You are one of the rare people to name your sources so much, your inspiration and your admiration, not only in interviews but in your songs themselves. I like that very much. Here in "Je me souviens" for example, the first thing is to pay direct tribute to Georges Perec, because it all came from him. I've done this from the beginning, from "Les Gauloises bleues", "Au pays des merveilles de Juliet"... I wanted to put a bibliography in my last novel, like one does for essays to point out all of the books that I had read while writing and that had nourished the novel, but also a discography of movie soundtracks, Ryuichi Sakamoto, Georges Delerue... In the end I didn't do it because I was afraid that it would be taken badly or misunderstood.
Artists usually rather tend to conceal their sources to protect their egos... Me, I like to gather a lot of things that come from science, literature, music but that transform, obviously, and that one can see or guess if he has the same cultural background. It is almost a game: you can discover the allusions and if you don't find them it doesn't matter. "Au pays des merveilles de Juliet", for example, to take a remote example, starts by
"Juliet, you are walking next to the water/your four red wings on your back". The water is in fact, and no one can see this, an allusion to "L'arrache-Coeur" by Boris Vian where the river is red. Then
"You sing Alice by Lewis Caroll/ On a tape which is a bit crazy" is because Juliet Berto, with whom I had just made a film, had given me a cassette on which she tells the story of "Alice in Wonderland" to her niece. You see, it is interesting if you decipher everything, but it also works as it is.
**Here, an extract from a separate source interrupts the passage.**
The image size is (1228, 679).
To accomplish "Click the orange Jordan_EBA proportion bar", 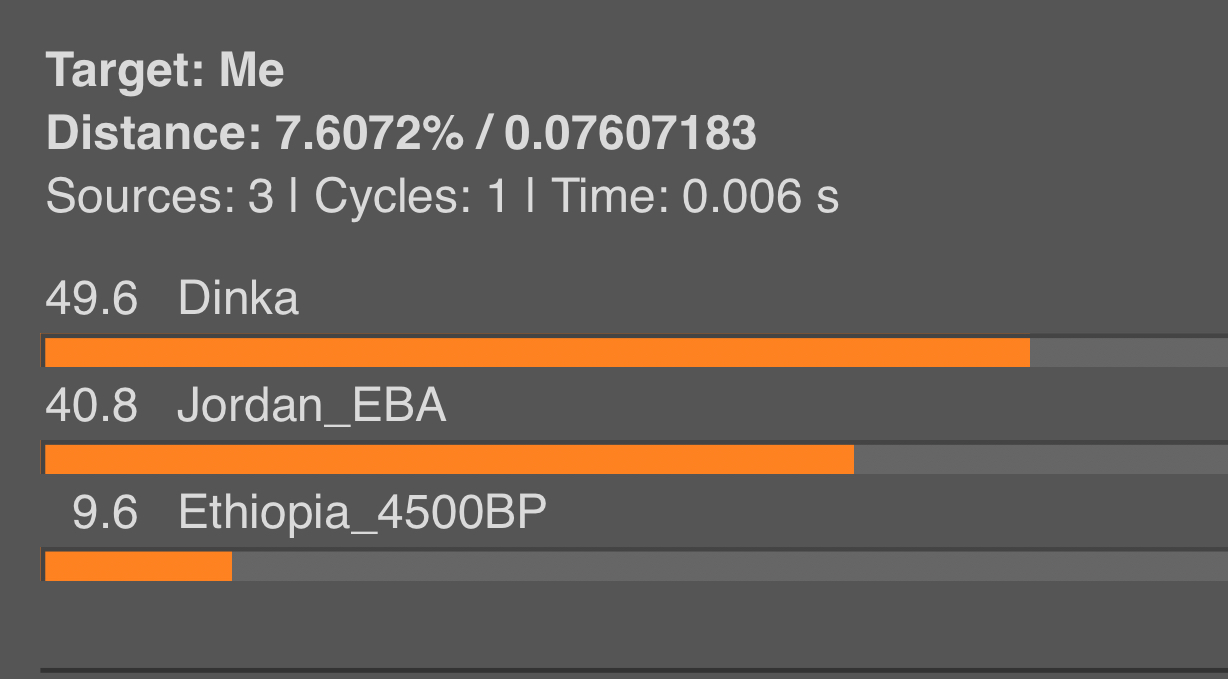I will click(x=449, y=459).
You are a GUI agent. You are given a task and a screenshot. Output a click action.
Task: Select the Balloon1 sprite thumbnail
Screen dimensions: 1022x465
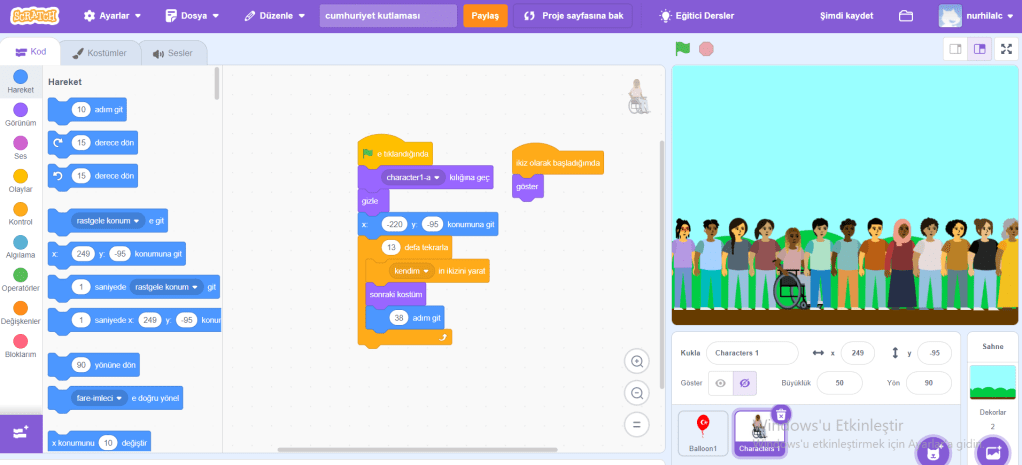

On the latest album, the voice sounds on the pre-intro of "Je me souviens" took eight hours of editing. It is very short (thirteen seconds-author's note) but I put Simone Signoret who said to Pivot in her last television appearance:
"But what was the question that you asked me?; the word "Liberty" said by Eluard who was reading his poem on the radio
: "I have written your name..."; Kennedy who said
Ich bin ein Berliner" ; an instant of May 68 found at the soundbank of RTL radio with someone yelling
"Watch out! Watch out!", and bam! it's exploding! And two phrases that I use later in the song: Jean Gabin who says
"You have beautiful eyes, you know!" in "Quai des brumes", and I have him answered by Jeanne Moreau who says
"Kiss me" in "Ascenseur pour l'échafaud". These are the real moments in "Je me souviens", it's not the luck of sounds, it's really my memory...
Is it easier for you to write songs today?
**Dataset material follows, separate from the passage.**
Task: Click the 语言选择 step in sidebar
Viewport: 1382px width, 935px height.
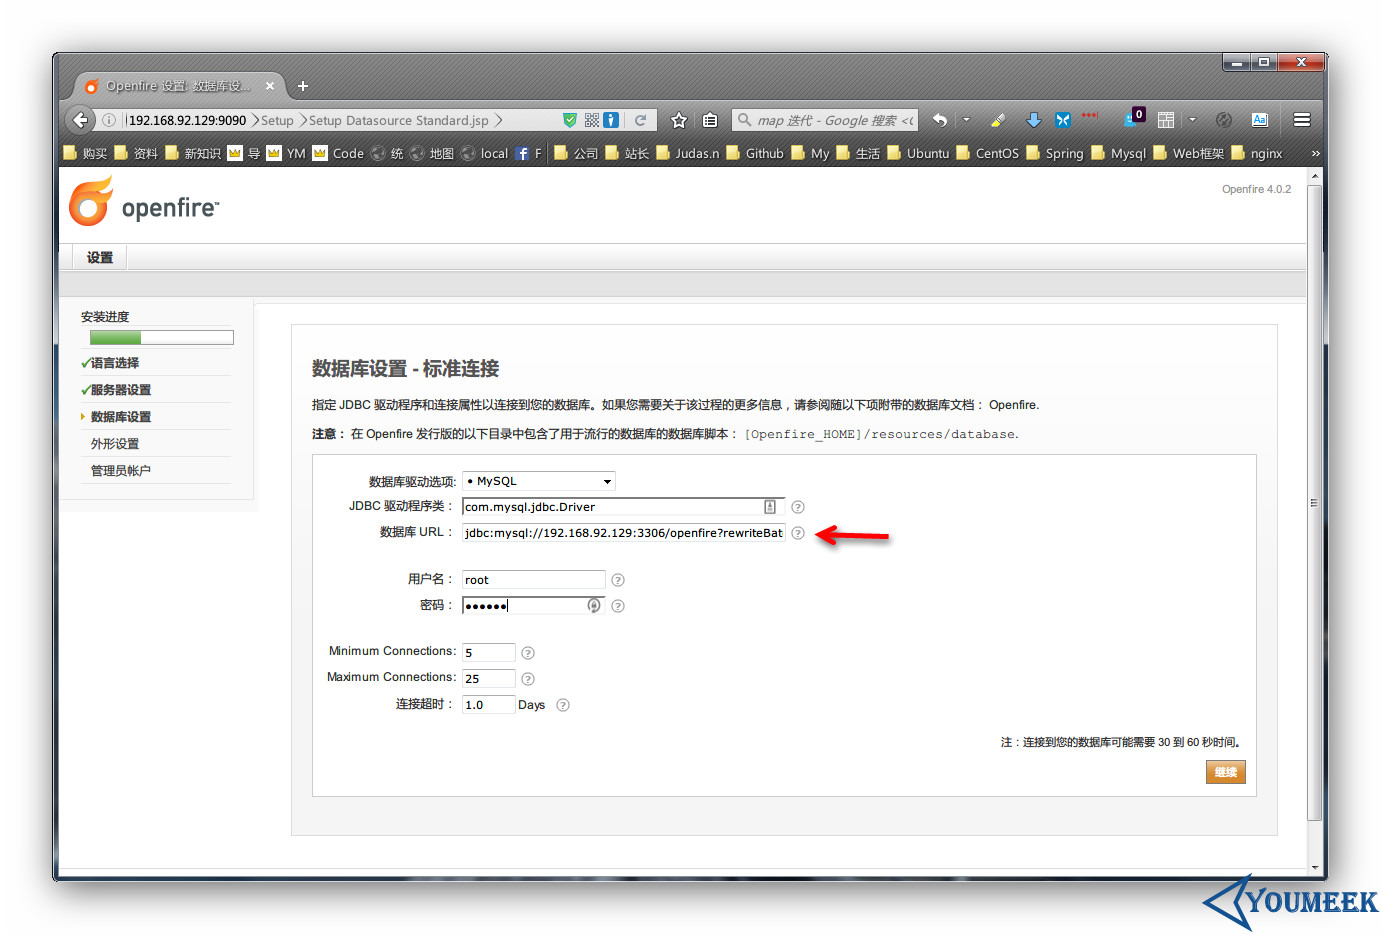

First of all it is never easy to write a song. I wrote many scenarios when I was at film school, I've written ten or so novels and a little more than a hundred songs. And it is an extremely difficult art, with multiple constraints. It is contemporary art par excellence: songs only talk about today. And by growing older, we don't have the same abilities. You need daily training and since I had lost that by only writing novels, I started thinking about this album three years ago. The songs became what I hoped only a year ago, when I started recording them.
In a song, not only must you use the correct words to talk about our time, but also the music and the sound that suits it. The balance of the three is difficult to find. When I was making records every year, in the Seventies and Eighties, this mechanism worked very quickly and very well, without a worry about performance. I said to myself that an unsuccessful record is only a record between a successful one and a future success.